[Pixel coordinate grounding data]
*** Begin section ***
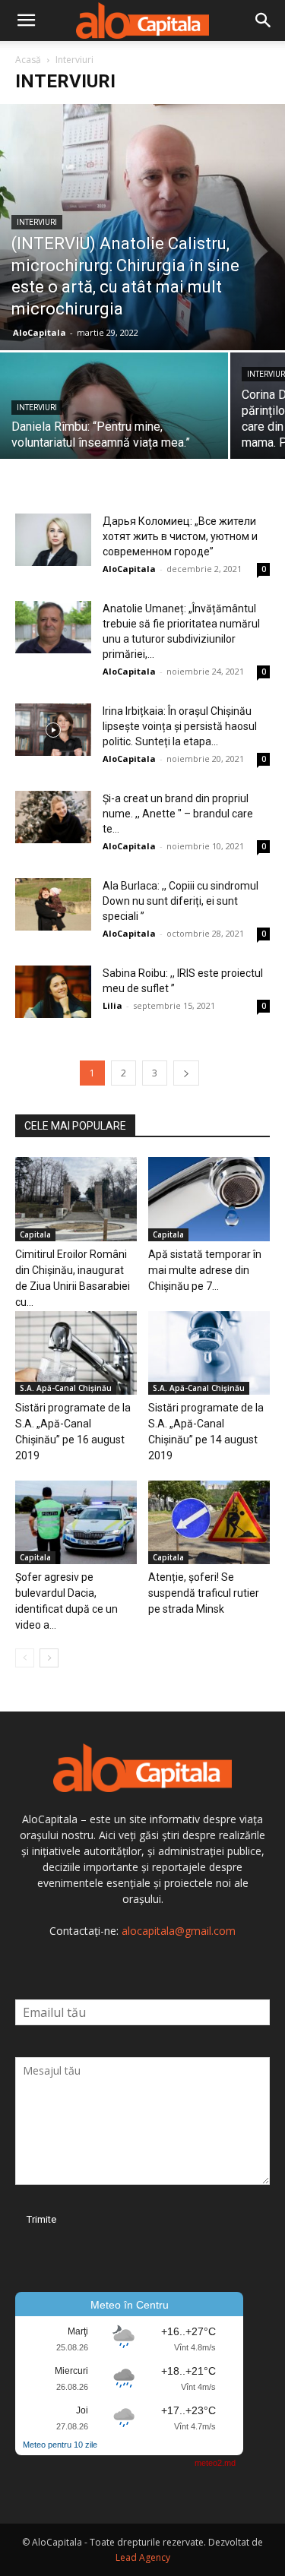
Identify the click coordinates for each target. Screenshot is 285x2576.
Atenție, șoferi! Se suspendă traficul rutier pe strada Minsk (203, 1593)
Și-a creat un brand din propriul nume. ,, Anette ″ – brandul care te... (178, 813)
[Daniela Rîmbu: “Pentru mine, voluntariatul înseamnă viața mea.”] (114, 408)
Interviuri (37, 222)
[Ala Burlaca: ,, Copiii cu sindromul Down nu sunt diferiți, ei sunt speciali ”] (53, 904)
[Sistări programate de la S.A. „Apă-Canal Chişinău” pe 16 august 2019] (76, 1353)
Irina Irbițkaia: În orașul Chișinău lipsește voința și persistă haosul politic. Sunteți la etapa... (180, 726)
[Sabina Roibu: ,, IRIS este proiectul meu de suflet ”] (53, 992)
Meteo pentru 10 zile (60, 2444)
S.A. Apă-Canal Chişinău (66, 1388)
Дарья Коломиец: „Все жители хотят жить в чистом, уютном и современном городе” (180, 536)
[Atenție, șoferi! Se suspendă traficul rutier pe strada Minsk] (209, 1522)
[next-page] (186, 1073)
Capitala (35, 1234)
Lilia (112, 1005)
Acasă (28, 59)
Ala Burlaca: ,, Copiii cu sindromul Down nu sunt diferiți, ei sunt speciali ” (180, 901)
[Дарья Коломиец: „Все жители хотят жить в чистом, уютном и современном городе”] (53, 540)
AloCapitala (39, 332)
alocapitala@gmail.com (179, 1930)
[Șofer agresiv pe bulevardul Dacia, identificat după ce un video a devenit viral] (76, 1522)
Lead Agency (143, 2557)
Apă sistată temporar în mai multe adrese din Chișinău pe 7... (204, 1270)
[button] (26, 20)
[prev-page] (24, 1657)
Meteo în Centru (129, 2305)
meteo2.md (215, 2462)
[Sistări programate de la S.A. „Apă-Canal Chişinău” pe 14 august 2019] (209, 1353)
*** End section ***
EXERCISE.
Please repeat the entries above exactly, leaving out any pictures.

EXERCISE OUTPUT.
Identify the click coordinates for each target. Screenshot is 285x2576.
Atenție, șoferi! Se suspendă traficul rutier pe strada Minsk (203, 1593)
Și-a creat un brand din propriul nume. ,, Anette ″ – brandul care te... (178, 813)
[Daniela Rîmbu: “Pentru mine, voluntariatul înseamnă viața mea.”] (114, 408)
Interviuri (37, 222)
[Ala Burlaca: ,, Copiii cu sindromul Down nu sunt diferiți, ei sunt speciali ”] (53, 904)
[Sistări programate de la S.A. „Apă-Canal Chişinău” pe 16 august 2019] (76, 1353)
Irina Irbițkaia: În orașul Chișinău lipsește voința și persistă haosul politic. Sunteți la etapa... (180, 726)
[Sabina Roibu: ,, IRIS este proiectul meu de suflet ”] (53, 992)
Meteo pentru 10 zile (60, 2444)
S.A. Apă-Canal Chişinău (66, 1388)
Дарья Коломиец: „Все жители хотят жить в чистом, уютном и современном городе” (180, 536)
[Atenție, șoferi! Se suspendă traficul rutier pe strada Minsk] (209, 1522)
[next-page] (186, 1073)
Capitala (35, 1234)
Lilia (112, 1005)
Acasă (28, 59)
Ala Burlaca: ,, Copiii cu sindromul Down nu sunt diferiți, ei sunt speciali ” (180, 901)
[Дарья Коломиец: „Все жители хотят жить в чистом, уютном и современном городе”] (53, 540)
AloCapitala (39, 332)
alocapitala@gmail.com (179, 1930)
[Șofer agresiv pe bulevardul Dacia, identificat după ce un video a devenit viral] (76, 1522)
Lead Agency (143, 2557)
Apă sistată temporar în mai multe adrese din Chișinău pe 7... (204, 1270)
[button] (26, 20)
[prev-page] (24, 1657)
Meteo în Centru (129, 2305)
meteo2.md (215, 2462)
[Sistări programate de la S.A. „Apă-Canal Chişinău” pe 14 august 2019] (209, 1353)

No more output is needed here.